**Provided records:**
----------

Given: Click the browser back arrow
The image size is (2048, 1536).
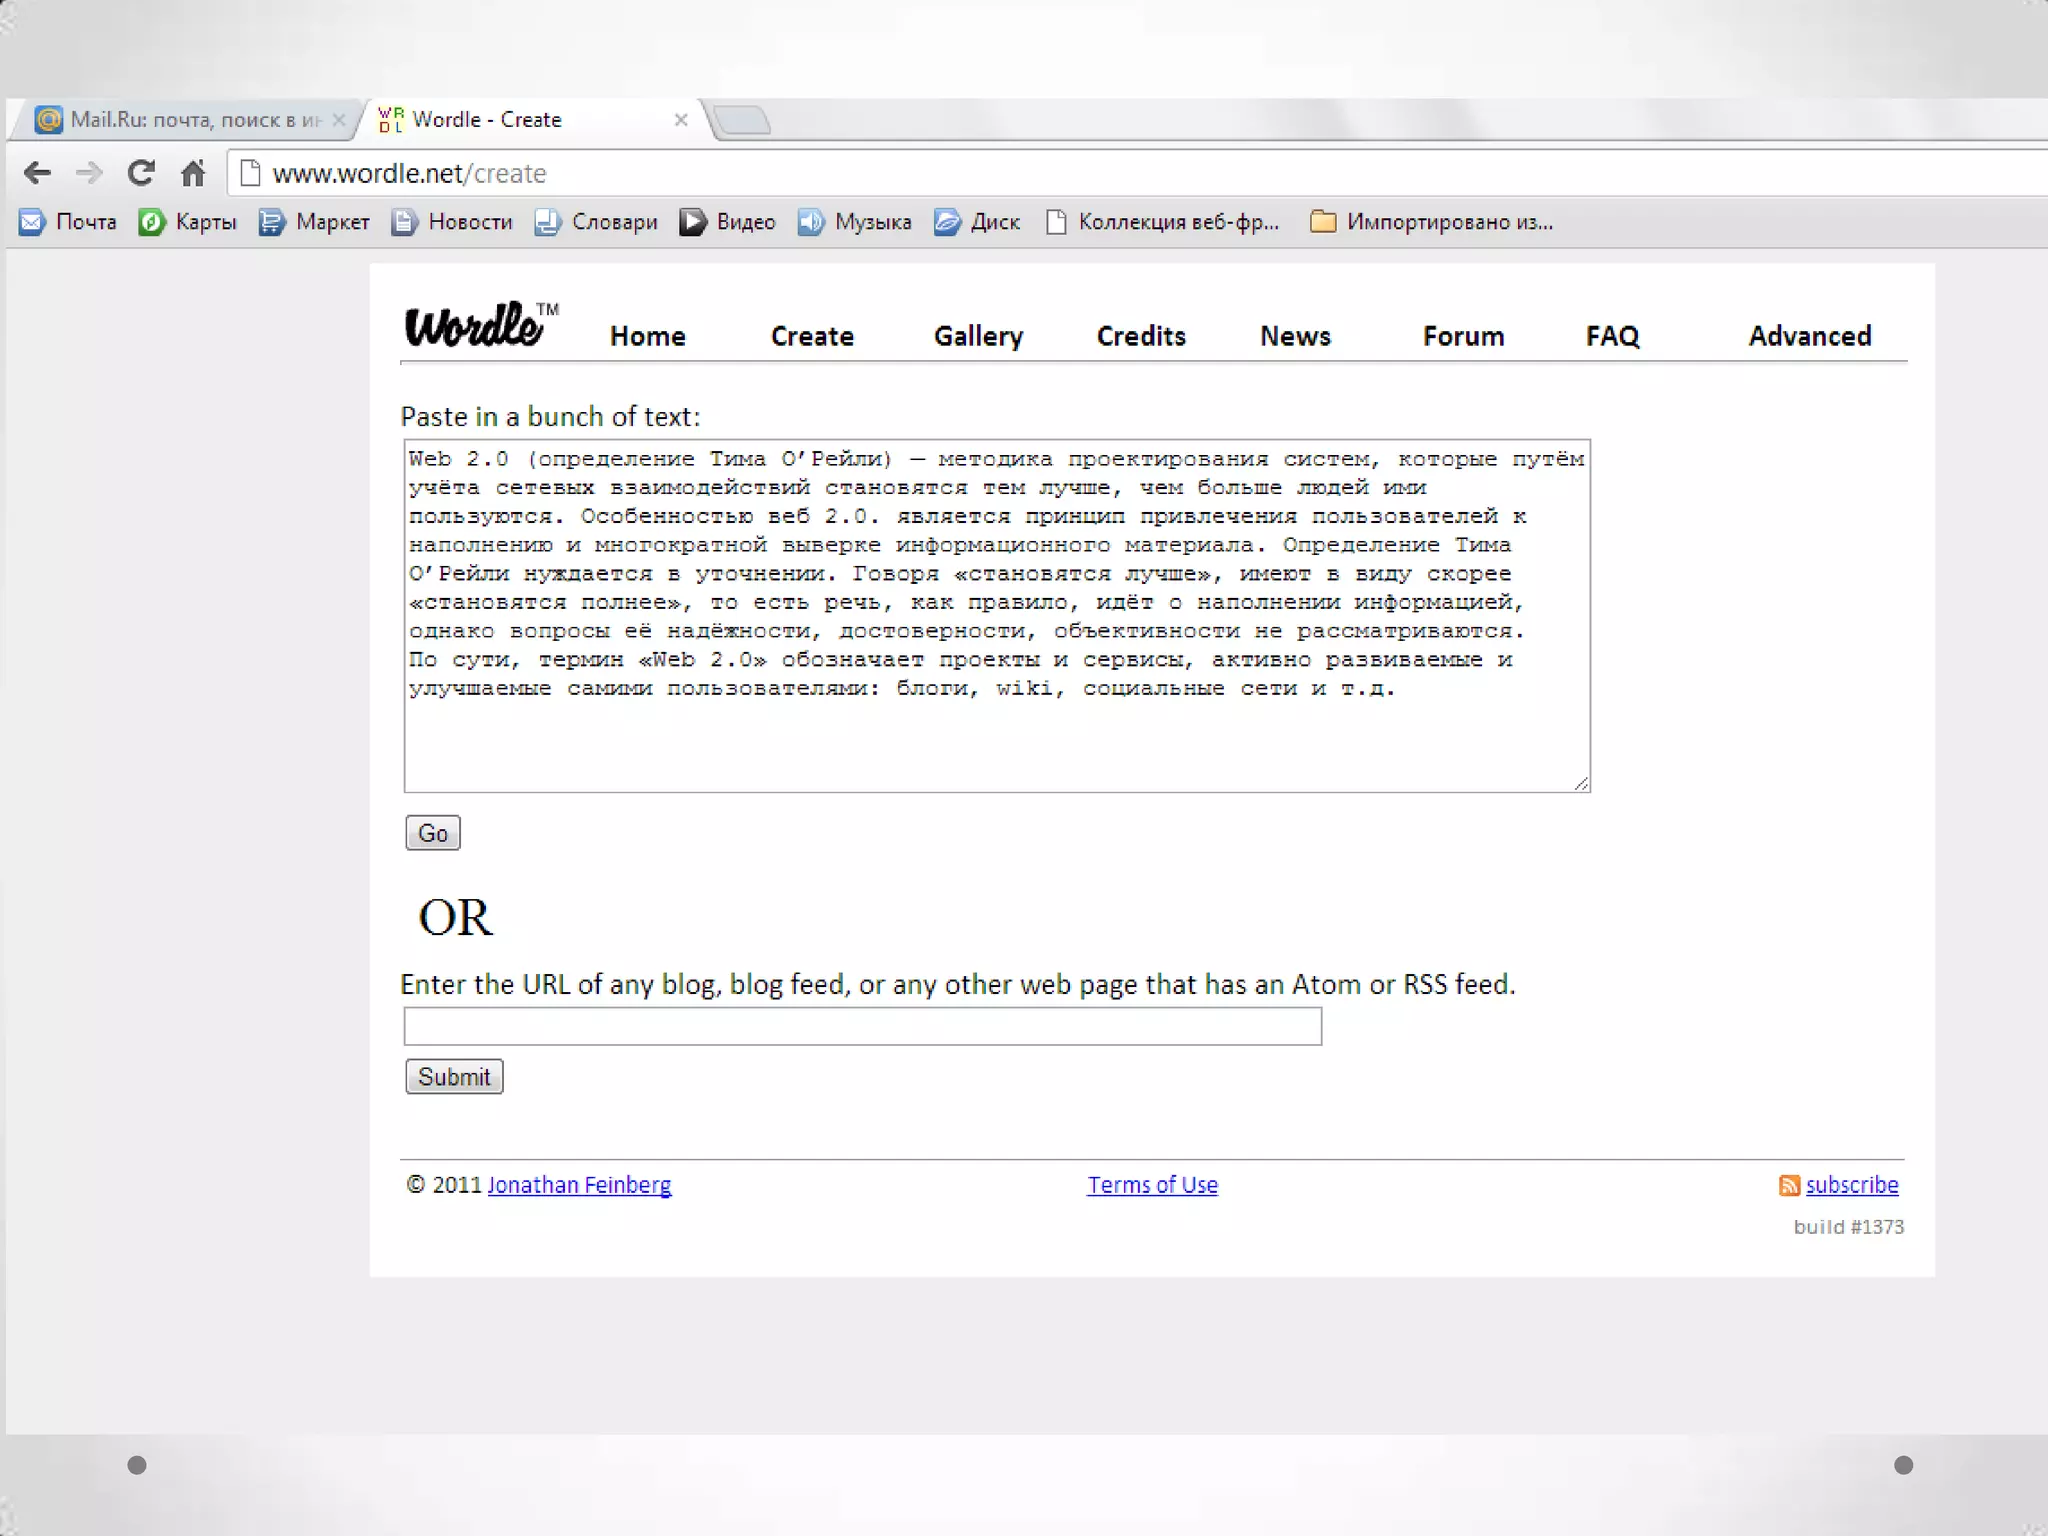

----------

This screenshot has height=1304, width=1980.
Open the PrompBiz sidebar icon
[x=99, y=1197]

----------

**Given problem:** Reproduce the lines of the listing from the one containing "This screenshot has height=1304, width=1980." through the one containing "[x=99, y=1197]", including both of those lines.

**Exercise response:**
This screenshot has height=1304, width=1980.
Open the PrompBiz sidebar icon
[x=99, y=1197]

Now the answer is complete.